The bulk data being downloaded from the SEC is about 15 GB in size, so some free disk space is required. However, it should be more efficient than using the SEC EDGAR API since that API is rate limited to ten requests a second, The data is being downloaded to the user's temp folder and automatically deleted after a successful run.
I had to roll my own JSON deserializer (see Converters
directory) to make the execution time of the program acceptable. It is minimal by design and only picks up the data I was interested in, so feel free to review and adjust it to your own liking by editing AcceptedLabels.cs
. Yes, it's hardcoded since I developed this for personal use and pushing it to configuration would clutter it up without a tangible benefit. The deserialized data is then processed (see Processors
directory), again in a way tailored to my liking.
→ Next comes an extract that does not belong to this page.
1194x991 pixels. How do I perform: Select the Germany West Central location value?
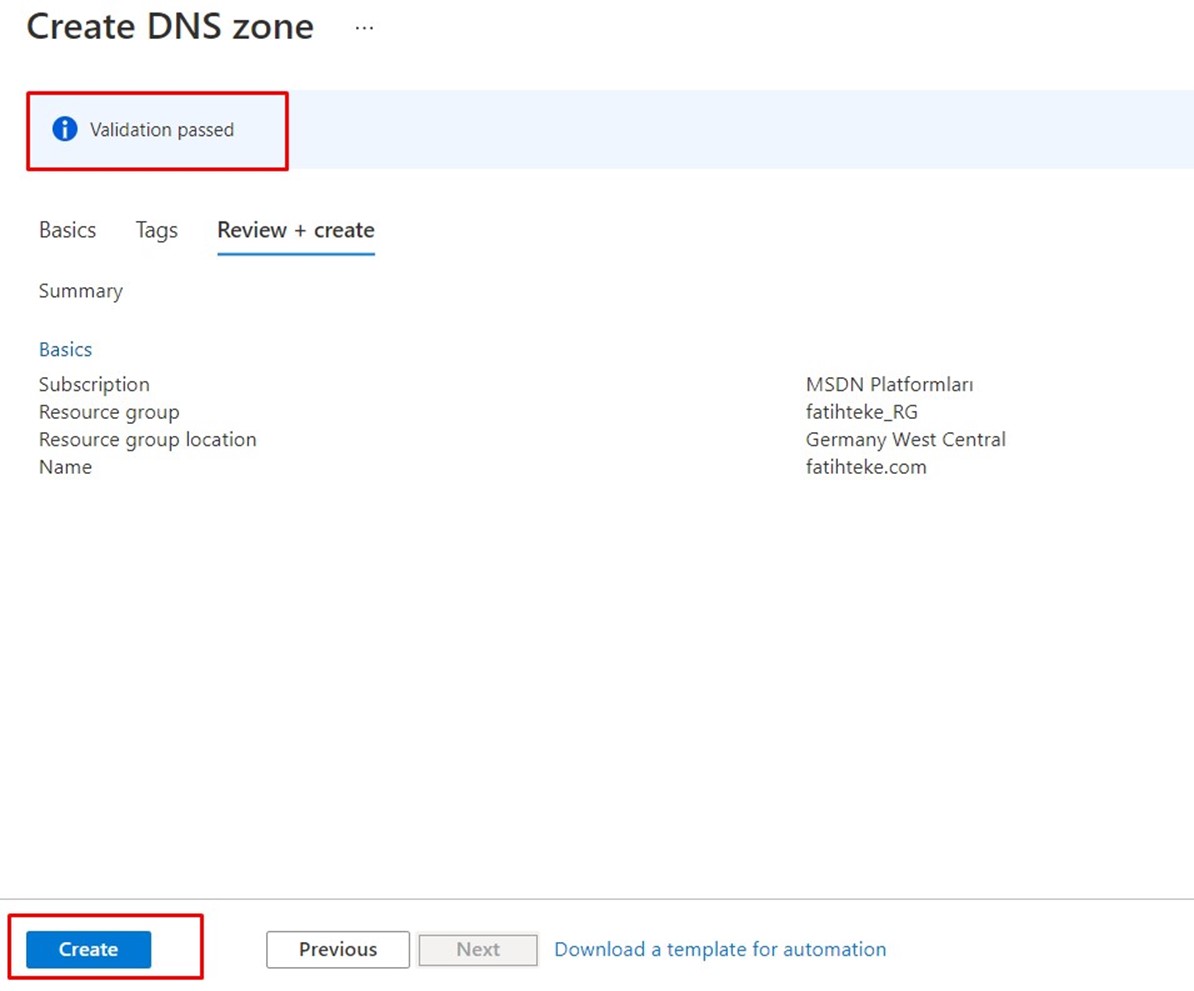click(906, 440)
For example, companies don't report metrics specifically for the fourth quarter, only for the first, second and third quarter and the whole year, so the fourth quarter is calculated by subtracting the preceding quarters from the annual reporting.
The program then saves the final data in a Postgres database for easy lookup.
- .NET 7 or later
- Access to the internet for downloading data from the SEC website
- Clone the repository to your local machine:
git clone [repository URL]
- Navigate to the project directory:
cd [project directory]
- Build the project:
dotnet build
Set the following environment variables:
- USER_AGENT (in order to identify to the SEC API)
- DB_HOST
- DB_DATABASE
- DB_USER
- DB_PWD
Create a migration and apply it to the database:
dotnet ef migrations add InitialCreate
dotnet ef database update
Run the program using the .NET CLI:
dotnet run
The program will automatically start downloading and processing the latest financial data from the SEC.
Distributed under the GNU AFFERO GENERAL PUBLIC LICENSE License.